DATA EXCERPTS
[start]
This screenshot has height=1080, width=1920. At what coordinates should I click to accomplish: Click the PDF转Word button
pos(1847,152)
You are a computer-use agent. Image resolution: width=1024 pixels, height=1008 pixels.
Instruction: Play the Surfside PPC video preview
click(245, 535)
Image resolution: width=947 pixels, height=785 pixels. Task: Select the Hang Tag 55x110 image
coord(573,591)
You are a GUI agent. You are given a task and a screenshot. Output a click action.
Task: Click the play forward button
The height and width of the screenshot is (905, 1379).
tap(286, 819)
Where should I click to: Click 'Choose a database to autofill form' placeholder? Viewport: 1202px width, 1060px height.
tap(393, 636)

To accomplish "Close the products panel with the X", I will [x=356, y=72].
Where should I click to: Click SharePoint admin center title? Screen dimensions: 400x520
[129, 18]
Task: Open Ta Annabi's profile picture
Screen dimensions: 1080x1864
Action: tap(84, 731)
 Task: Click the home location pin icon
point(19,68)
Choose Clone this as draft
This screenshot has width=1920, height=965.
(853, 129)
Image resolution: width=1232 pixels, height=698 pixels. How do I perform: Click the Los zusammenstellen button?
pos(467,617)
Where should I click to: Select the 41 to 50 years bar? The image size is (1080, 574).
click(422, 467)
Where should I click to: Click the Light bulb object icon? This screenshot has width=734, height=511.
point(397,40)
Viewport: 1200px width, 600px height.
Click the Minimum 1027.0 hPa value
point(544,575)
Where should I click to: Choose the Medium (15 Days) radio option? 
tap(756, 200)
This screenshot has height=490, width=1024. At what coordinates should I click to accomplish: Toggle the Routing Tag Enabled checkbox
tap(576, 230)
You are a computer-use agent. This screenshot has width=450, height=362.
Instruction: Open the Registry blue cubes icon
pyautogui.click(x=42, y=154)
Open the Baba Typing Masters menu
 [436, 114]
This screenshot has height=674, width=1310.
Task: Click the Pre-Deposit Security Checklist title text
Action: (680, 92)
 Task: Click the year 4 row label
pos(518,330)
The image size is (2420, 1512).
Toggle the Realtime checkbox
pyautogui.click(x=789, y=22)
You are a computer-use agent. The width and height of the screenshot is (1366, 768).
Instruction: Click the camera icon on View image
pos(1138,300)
[end]
TASK DETAILS
Reproduce every item above word for word, from the first line to the last.

CORRECT RESULT
This screenshot has height=1080, width=1920. At what coordinates should I click to accomplish: Click the PDF转Word button
pos(1847,152)
You are a computer-use agent. Image resolution: width=1024 pixels, height=1008 pixels.
Instruction: Play the Surfside PPC video preview
click(245, 535)
Image resolution: width=947 pixels, height=785 pixels. Task: Select the Hang Tag 55x110 image
coord(573,591)
You are a GUI agent. You are given a task and a screenshot. Output a click action.
Task: Click the play forward button
The height and width of the screenshot is (905, 1379).
tap(286, 819)
Where should I click to: Click 'Choose a database to autofill form' placeholder? Viewport: 1202px width, 1060px height.
tap(393, 636)

To accomplish "Close the products panel with the X", I will [x=356, y=72].
Where should I click to: Click SharePoint admin center title? Screen dimensions: 400x520
[129, 18]
Task: Open Ta Annabi's profile picture
Screen dimensions: 1080x1864
Action: tap(84, 731)
 Task: Click the home location pin icon
point(19,68)
Choose Clone this as draft
This screenshot has width=1920, height=965.
(853, 129)
Image resolution: width=1232 pixels, height=698 pixels. How do I perform: Click the Los zusammenstellen button?
pos(467,617)
Where should I click to: Select the 41 to 50 years bar? The image size is (1080, 574).
click(422, 467)
Where should I click to: Click the Light bulb object icon? This screenshot has width=734, height=511.
point(397,40)
Viewport: 1200px width, 600px height.
Click the Minimum 1027.0 hPa value
point(544,575)
Where should I click to: Choose the Medium (15 Days) radio option? 
tap(756, 200)
This screenshot has height=490, width=1024. At what coordinates should I click to accomplish: Toggle the Routing Tag Enabled checkbox
tap(576, 230)
You are a computer-use agent. This screenshot has width=450, height=362.
Instruction: Open the Registry blue cubes icon
pyautogui.click(x=42, y=154)
Open the Baba Typing Masters menu
 [436, 114]
This screenshot has height=674, width=1310.
Task: Click the Pre-Deposit Security Checklist title text
Action: (680, 92)
 Task: Click the year 4 row label
pos(518,330)
The image size is (2420, 1512).
Toggle the Realtime checkbox
pyautogui.click(x=789, y=22)
You are a computer-use agent. The width and height of the screenshot is (1366, 768).
Instruction: Click the camera icon on View image
pos(1138,300)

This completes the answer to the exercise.